● **Exercise aim**
Report every line below that carries the word "price".

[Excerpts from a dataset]
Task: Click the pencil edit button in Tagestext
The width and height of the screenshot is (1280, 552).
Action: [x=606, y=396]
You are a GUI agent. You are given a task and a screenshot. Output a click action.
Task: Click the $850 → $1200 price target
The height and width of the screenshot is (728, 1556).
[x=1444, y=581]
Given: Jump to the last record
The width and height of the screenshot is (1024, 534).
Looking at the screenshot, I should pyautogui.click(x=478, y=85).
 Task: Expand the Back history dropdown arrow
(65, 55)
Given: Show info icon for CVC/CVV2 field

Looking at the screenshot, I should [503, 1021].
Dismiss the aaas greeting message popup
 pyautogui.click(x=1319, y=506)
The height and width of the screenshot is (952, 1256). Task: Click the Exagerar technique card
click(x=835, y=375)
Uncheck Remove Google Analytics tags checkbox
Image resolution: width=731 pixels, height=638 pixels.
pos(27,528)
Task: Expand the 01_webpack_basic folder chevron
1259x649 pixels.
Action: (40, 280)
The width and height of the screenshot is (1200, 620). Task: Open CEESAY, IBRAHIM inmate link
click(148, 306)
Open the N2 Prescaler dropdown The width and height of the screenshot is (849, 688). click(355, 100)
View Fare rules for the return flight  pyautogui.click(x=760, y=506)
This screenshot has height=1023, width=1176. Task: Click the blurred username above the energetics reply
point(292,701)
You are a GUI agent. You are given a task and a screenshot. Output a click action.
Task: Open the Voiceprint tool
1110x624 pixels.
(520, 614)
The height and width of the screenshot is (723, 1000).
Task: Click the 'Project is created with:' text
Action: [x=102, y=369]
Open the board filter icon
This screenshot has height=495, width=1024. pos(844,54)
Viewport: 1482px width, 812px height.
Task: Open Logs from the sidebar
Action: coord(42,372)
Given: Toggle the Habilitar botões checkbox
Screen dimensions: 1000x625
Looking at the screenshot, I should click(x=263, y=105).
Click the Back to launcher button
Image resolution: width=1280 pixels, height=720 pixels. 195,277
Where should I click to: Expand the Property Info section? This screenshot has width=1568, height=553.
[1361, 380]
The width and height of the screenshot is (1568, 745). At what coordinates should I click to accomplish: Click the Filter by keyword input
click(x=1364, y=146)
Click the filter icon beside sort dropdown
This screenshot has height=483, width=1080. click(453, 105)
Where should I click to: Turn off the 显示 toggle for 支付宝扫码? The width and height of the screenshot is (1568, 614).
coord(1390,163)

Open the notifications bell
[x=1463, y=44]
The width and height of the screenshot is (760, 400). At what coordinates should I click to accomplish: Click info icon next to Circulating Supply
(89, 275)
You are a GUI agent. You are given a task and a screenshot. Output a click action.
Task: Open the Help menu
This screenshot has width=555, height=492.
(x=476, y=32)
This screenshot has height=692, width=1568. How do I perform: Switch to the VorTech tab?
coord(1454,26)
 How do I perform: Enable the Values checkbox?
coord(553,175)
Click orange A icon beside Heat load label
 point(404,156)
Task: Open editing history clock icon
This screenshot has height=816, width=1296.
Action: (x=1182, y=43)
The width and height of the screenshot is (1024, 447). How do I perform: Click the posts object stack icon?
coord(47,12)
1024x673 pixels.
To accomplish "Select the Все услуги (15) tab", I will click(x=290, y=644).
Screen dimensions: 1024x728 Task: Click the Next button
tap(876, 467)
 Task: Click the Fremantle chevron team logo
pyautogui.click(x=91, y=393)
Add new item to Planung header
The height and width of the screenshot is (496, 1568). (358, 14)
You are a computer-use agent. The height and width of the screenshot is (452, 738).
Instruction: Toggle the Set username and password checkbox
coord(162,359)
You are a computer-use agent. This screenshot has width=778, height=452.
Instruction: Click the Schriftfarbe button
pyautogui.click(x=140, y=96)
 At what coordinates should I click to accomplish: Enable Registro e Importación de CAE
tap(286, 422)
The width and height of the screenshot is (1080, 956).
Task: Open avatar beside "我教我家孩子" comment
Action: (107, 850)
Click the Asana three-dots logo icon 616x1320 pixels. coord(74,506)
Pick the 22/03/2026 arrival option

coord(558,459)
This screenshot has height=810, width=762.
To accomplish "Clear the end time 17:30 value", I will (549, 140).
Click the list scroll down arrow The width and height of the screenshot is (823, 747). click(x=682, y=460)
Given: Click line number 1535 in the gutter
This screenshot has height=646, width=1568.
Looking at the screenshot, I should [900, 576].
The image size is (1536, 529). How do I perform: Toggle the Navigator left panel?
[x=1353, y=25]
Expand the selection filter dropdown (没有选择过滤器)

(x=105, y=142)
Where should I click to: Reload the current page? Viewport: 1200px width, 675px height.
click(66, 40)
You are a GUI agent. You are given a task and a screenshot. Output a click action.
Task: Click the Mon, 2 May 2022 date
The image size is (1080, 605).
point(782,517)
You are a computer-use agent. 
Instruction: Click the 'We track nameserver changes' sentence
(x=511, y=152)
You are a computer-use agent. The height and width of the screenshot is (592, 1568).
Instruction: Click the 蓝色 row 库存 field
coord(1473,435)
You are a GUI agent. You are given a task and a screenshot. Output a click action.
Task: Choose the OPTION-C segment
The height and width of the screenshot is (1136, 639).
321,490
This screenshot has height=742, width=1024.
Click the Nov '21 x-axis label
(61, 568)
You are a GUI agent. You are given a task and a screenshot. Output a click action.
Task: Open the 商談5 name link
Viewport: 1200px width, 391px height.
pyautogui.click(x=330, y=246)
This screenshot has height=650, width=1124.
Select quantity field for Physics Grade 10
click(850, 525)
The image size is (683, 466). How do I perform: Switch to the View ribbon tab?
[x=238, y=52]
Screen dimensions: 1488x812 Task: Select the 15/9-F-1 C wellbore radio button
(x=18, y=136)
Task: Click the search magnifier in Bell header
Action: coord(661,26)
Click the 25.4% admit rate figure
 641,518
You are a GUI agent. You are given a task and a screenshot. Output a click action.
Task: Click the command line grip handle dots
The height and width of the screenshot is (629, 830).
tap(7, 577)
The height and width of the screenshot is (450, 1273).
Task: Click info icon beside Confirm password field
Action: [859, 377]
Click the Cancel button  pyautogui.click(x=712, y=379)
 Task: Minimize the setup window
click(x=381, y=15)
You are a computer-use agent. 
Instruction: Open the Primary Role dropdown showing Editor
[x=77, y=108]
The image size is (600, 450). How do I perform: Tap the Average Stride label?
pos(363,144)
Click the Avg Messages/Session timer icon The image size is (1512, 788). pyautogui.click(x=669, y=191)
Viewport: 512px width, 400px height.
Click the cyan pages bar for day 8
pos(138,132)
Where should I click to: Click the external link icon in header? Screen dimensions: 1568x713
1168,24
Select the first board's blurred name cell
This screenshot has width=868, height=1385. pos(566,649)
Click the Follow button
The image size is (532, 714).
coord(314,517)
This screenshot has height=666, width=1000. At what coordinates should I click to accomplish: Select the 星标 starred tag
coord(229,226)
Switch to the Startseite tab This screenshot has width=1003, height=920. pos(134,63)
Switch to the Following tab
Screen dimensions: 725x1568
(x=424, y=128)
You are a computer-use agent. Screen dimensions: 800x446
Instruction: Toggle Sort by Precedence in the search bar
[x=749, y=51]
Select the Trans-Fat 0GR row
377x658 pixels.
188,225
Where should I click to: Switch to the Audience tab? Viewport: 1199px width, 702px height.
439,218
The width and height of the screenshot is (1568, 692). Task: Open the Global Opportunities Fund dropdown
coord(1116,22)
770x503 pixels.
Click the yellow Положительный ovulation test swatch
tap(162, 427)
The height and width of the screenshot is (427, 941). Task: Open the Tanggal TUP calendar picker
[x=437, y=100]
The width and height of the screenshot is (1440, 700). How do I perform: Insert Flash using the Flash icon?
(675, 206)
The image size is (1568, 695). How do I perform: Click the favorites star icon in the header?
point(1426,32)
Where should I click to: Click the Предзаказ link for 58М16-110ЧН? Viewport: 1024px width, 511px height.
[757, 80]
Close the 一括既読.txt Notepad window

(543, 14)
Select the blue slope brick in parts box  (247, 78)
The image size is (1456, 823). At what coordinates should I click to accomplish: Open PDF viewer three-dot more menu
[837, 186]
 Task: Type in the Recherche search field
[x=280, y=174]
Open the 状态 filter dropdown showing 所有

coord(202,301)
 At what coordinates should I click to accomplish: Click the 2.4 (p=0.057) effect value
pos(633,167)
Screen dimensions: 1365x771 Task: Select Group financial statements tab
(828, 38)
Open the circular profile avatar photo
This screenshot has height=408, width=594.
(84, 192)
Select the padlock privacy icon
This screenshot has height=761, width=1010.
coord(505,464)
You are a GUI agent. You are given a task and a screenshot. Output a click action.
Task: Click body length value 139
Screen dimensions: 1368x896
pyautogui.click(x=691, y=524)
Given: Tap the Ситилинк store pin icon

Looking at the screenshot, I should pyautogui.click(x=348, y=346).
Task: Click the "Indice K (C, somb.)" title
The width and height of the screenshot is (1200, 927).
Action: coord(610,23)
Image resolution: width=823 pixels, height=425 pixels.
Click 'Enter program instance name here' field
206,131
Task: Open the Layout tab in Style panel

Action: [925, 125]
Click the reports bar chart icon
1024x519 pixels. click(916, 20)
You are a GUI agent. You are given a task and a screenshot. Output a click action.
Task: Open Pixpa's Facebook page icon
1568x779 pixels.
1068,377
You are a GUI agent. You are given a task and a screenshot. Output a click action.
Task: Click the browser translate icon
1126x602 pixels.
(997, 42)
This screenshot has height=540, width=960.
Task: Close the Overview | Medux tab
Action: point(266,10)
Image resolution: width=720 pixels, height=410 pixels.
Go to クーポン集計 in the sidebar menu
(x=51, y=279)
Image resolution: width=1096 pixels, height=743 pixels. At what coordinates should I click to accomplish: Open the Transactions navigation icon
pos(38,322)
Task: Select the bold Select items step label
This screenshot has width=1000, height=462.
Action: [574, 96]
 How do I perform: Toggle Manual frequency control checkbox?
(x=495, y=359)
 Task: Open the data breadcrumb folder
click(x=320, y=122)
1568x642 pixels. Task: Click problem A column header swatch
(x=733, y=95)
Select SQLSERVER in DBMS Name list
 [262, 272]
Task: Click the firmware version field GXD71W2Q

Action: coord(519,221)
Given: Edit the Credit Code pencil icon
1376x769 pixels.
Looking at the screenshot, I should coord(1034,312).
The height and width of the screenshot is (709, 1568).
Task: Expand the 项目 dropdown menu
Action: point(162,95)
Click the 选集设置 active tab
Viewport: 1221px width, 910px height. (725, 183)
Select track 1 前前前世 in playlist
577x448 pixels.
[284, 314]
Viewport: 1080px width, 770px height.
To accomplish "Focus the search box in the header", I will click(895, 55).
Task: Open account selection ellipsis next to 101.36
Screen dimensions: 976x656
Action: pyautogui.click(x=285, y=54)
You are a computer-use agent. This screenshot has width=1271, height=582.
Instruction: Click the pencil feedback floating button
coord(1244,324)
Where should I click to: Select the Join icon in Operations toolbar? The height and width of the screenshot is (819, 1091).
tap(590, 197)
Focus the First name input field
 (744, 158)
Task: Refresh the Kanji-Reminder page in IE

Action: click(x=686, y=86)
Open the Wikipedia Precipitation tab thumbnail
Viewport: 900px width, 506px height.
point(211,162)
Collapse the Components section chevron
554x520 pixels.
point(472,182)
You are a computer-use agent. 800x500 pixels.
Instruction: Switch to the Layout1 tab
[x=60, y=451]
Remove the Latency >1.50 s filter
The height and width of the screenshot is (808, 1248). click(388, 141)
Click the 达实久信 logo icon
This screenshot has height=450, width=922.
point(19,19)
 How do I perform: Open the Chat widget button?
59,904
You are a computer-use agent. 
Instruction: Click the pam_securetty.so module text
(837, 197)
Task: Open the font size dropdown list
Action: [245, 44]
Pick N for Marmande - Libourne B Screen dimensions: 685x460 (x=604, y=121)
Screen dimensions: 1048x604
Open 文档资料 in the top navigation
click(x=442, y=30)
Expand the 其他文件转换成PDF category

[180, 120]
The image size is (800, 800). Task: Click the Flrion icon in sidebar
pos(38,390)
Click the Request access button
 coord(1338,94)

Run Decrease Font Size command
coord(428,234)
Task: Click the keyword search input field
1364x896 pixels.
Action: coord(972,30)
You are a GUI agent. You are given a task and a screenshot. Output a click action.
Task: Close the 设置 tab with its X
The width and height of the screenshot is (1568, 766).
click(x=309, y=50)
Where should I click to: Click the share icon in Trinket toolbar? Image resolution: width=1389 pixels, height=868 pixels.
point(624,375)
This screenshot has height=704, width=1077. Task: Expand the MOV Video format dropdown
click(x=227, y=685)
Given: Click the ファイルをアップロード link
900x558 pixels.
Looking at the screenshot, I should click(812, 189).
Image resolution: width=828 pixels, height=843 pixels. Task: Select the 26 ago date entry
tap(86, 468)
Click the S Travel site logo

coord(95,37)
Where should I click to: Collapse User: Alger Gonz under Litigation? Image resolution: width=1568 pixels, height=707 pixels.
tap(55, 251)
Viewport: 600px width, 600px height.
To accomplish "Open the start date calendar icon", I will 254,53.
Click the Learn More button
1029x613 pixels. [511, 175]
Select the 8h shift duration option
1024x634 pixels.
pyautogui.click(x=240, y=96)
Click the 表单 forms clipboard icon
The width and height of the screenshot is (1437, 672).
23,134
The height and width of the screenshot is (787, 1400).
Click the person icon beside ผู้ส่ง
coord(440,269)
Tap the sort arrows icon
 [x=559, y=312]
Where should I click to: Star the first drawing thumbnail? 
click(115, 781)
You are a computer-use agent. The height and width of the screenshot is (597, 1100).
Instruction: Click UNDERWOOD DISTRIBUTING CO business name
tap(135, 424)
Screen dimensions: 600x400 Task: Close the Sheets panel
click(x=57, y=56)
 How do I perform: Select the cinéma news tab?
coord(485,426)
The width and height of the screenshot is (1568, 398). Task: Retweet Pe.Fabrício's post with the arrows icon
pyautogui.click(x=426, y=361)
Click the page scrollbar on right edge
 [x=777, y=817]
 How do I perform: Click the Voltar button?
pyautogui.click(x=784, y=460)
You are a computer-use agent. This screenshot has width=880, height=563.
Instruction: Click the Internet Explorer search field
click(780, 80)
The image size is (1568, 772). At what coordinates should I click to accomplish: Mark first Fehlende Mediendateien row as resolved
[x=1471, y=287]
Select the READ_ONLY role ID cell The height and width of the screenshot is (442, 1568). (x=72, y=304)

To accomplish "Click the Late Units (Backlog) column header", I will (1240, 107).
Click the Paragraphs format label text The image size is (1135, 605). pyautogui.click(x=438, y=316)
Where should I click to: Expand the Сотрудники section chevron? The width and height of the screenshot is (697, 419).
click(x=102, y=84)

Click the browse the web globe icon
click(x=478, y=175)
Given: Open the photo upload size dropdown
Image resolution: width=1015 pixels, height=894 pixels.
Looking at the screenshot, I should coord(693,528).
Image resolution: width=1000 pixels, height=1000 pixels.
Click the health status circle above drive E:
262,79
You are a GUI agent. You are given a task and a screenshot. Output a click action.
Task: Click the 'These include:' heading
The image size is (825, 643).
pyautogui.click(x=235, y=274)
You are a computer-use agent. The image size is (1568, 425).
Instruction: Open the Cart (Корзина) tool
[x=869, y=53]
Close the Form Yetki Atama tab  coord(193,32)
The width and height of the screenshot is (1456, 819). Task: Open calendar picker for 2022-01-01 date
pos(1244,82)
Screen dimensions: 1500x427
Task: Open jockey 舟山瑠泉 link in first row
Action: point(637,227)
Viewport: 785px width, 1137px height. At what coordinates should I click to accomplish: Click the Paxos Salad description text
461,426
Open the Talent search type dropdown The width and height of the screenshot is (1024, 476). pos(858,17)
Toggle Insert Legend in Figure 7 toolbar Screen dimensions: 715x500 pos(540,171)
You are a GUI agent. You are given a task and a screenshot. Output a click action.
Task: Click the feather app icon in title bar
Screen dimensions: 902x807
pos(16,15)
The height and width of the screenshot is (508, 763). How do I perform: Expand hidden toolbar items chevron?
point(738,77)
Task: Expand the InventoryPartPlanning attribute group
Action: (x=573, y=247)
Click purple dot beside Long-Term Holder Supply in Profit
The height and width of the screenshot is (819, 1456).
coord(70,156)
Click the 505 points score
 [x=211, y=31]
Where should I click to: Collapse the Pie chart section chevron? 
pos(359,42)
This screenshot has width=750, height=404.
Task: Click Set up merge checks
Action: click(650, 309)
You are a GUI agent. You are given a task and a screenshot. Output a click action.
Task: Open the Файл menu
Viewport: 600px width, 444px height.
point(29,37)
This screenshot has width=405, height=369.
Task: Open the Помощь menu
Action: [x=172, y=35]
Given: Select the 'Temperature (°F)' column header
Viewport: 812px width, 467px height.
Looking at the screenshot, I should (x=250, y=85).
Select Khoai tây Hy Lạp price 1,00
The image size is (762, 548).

● **Solution**
Task: Click the $850 → $1200 price target
Select Khoai tây Hy Lạp price 1,00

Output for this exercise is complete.